J’entendais au loin le Condo pleurer. « Pourquoi tant de haine ? », demandait-il.

Pourquoi tant de haine, en effet?

Pendant les années 1980 et 1990, presque toute la construction résidentielle privée se faisait en banlieue, sur des terres agricoles mal desservies par le transport en commun. Ce n’est plus le cas aujourd’hui. Depuis 12 ans, on construit à peu près 10 000 nouvelles unités de condos par année dans la région de Montréal et il y aurait sans doute autant de raisons de célébrer ce phénomène majeur.

Mais les amis du condo sont rares, et c’est ce que nous avons pu constater la semaine dernière lors d’une activité organisée par Avenue 8 au Centre canadien d’architecture. Alors, pourquoi tant de haine ? On peut trouver une multitude d’explications.

D’abord, le condo est une réalité récente pour les Montréalais, qui entre difficilement dans les catégories d’habitation auquel nous sommes habitués. On appelle les condos des condos, et jamais des maisons ou des appartements. Et le condo nous semble être une réalité à court terme. Très loin des Européens qui se transmettent des condos de génération en génération, nous voyons plus volontiers le condo comme un bien qui s’achète et se vend.

L’absence de lien direct entre le logement et la rue en dérange plusieurs. Les équipements intérieurs (gym, piscine) de certains gros projets renvoient à l’image d’un bâtiment fermé sur lui-même, d’une enclave protégée, petite ville dans la ville.

Et puis, la notion de condo reste associée aux conversions de triplex qui se sont traduites par l’expulsion d’innombrables locataires dans les quartiers centraux (cette pratique est soumise à un moratoire depuis le milieu des années 1970, lequel peut être contourné de plusieurs manières).

On associe également le condo au luxe clinquant, peut-être parce que les rares projets de condo des années 1980 et 1990 empruntaient abondamment à la villégiature tropicale. Mais on en critique aussi la construction bas de gamme, les matériaux à rabais, l’architecture sans saveur.

Mais c’est aussi un peu de sa faute

« Je suis victime de préjugé ! », clame le Condo entre deux sanglots. C’est vrai. Toutes ces images contradictoires collent à lui, même si chacune est liée à une catégorie bien spécifique de condo. Le condo est comme un velcro pour les clichés. Tout ce qu’on dit sur lui y reste collé et il accumule, au fil du temps, une couche de plus en plus épaisse de stéréotypes.

« Mais c’est aussi un peu de ta faute, Condo, » que j’ajoute aussitôt. Parce que le condo s’accompagne lui-même de son lot de cliché qui servent à en faire la mise en marché : clichés sur la vie urbaine trépidante, l’ambiance des quartiers et le quotidien incroyable des gens branchés. La publicité de condo parle souvent moins du bâtiment lui-même que du mode de vie de ceux qui y habitent.

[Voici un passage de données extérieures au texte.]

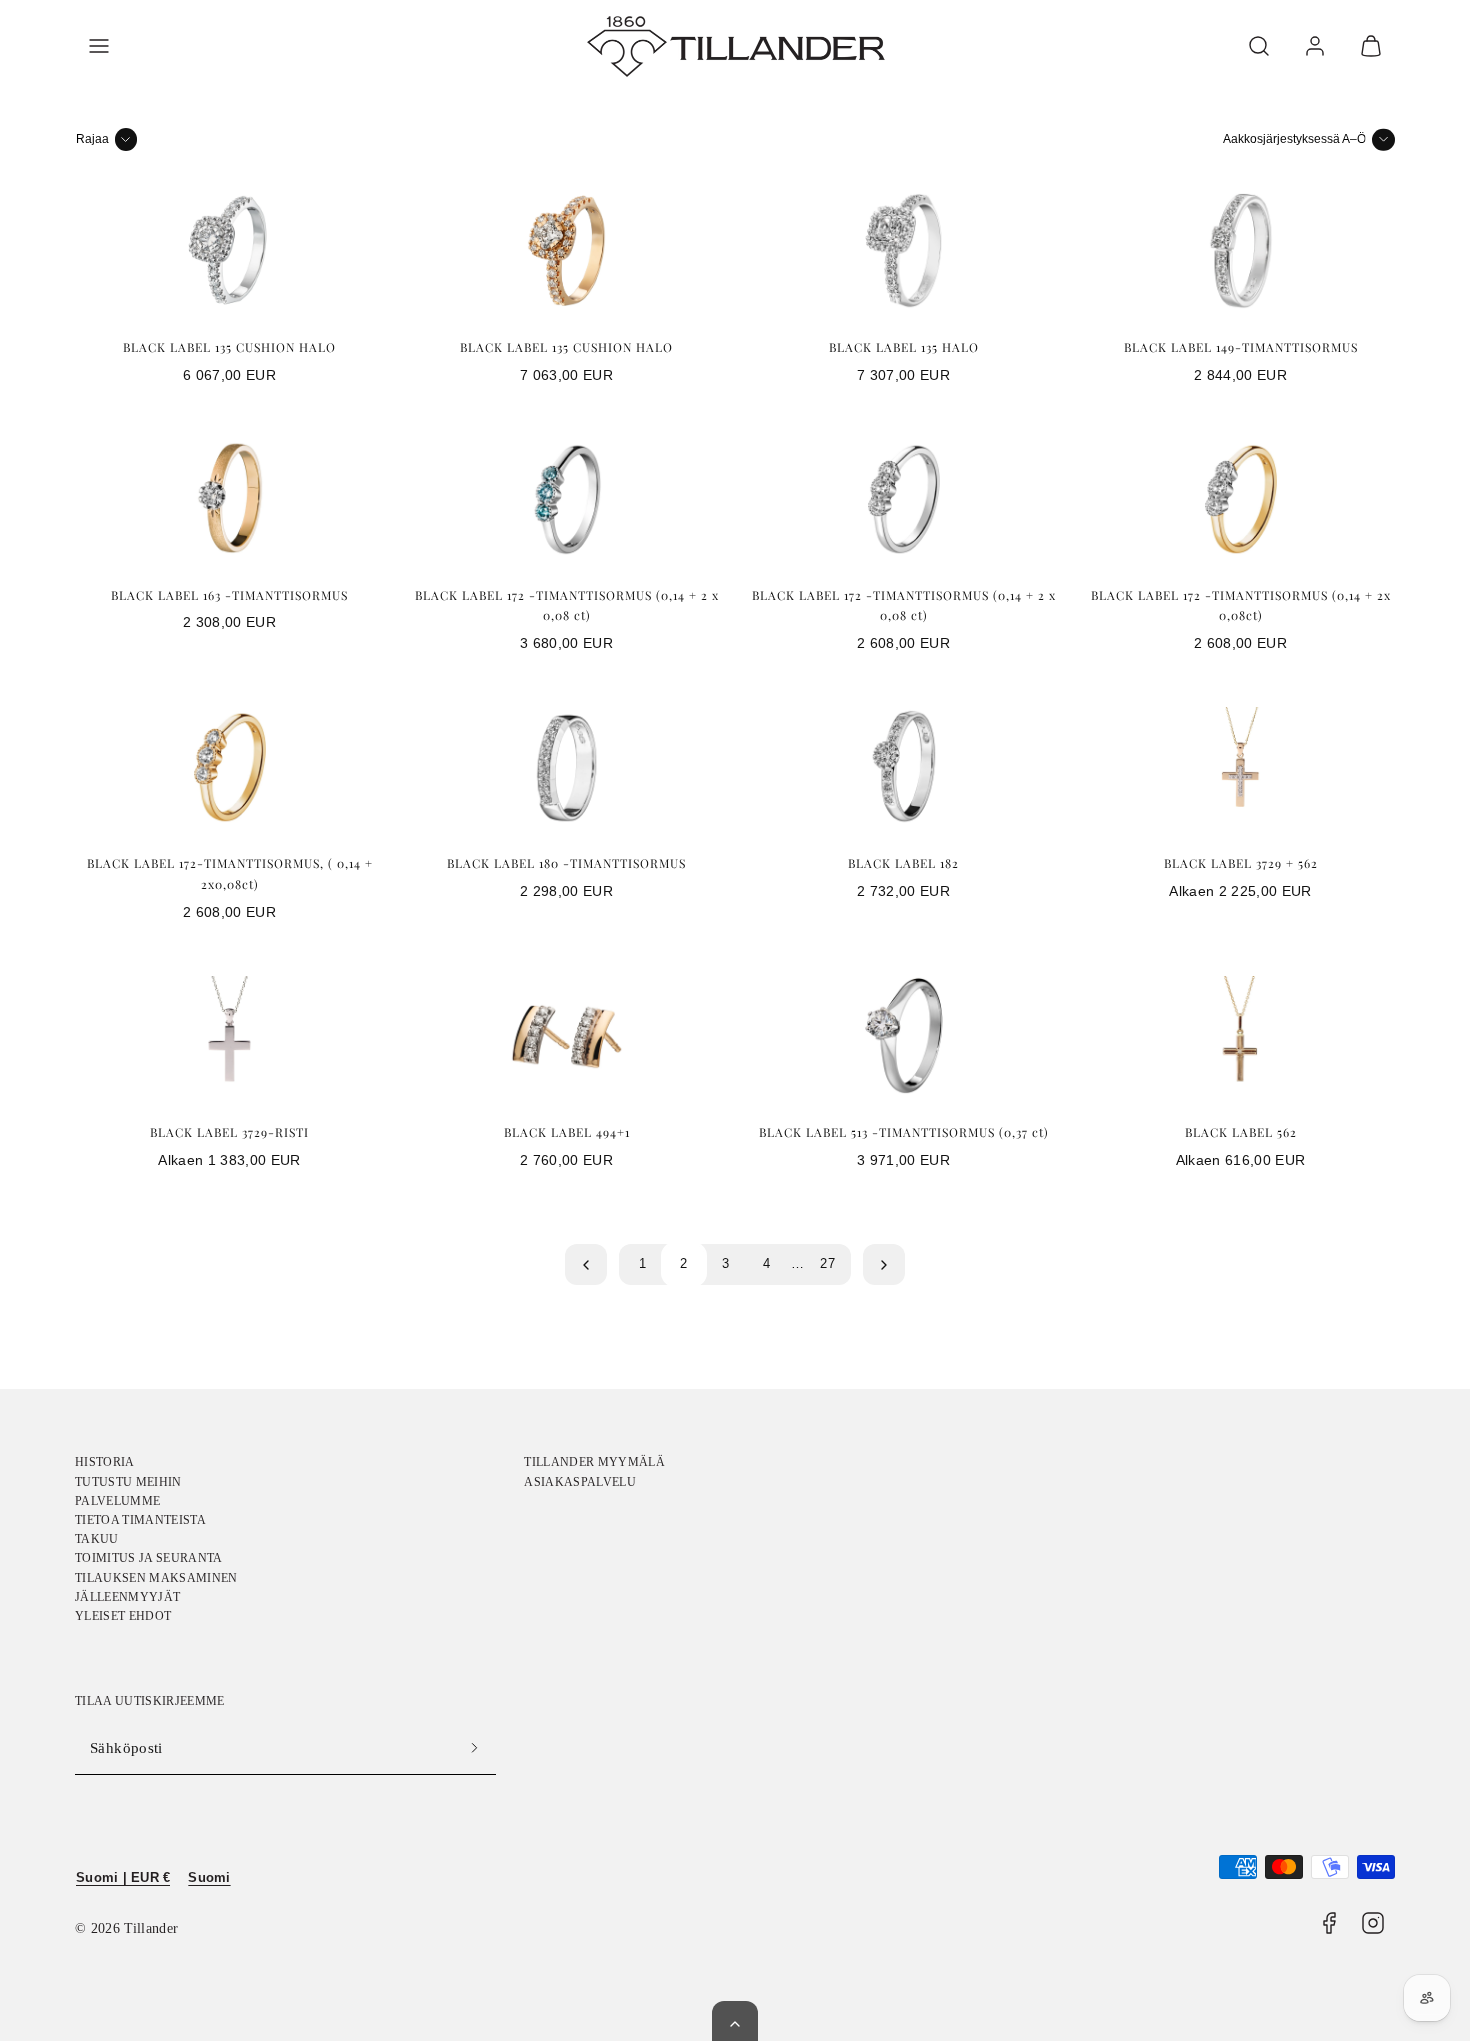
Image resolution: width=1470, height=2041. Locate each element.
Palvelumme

Publicité montrant l’habitant-type d’un nouveau projet de condos et son environnement prospectif, tiré de: http://lavenuecondos1-px.rtrk.ca/fr/

 

Et ce faisant, le condo transforme la ville au 2e degré. Parce que le condo vient non seulement remplir tous les terrains vacants de l’île, mais il alimente aussi un nouvel imaginaire de la ville. Les quartiers ont maintenant une image de marque. Un discours promotionnel décrit les quartiers, leurs services et leur identité,  afin de soutenir la vente de condos sur leur territoire.  Cette publicité a sans doute des effets énormes. Pour les propriétaires dans un quartier, par exemple, elle envoie le signal que leur environnement prend de la valeur. (D’ailleurs, on pourrait se demander si la publicité de condos dans les quartiers défavorisés ne fonctionne pas comme une prophétie autoréalisatrice de gentrification.)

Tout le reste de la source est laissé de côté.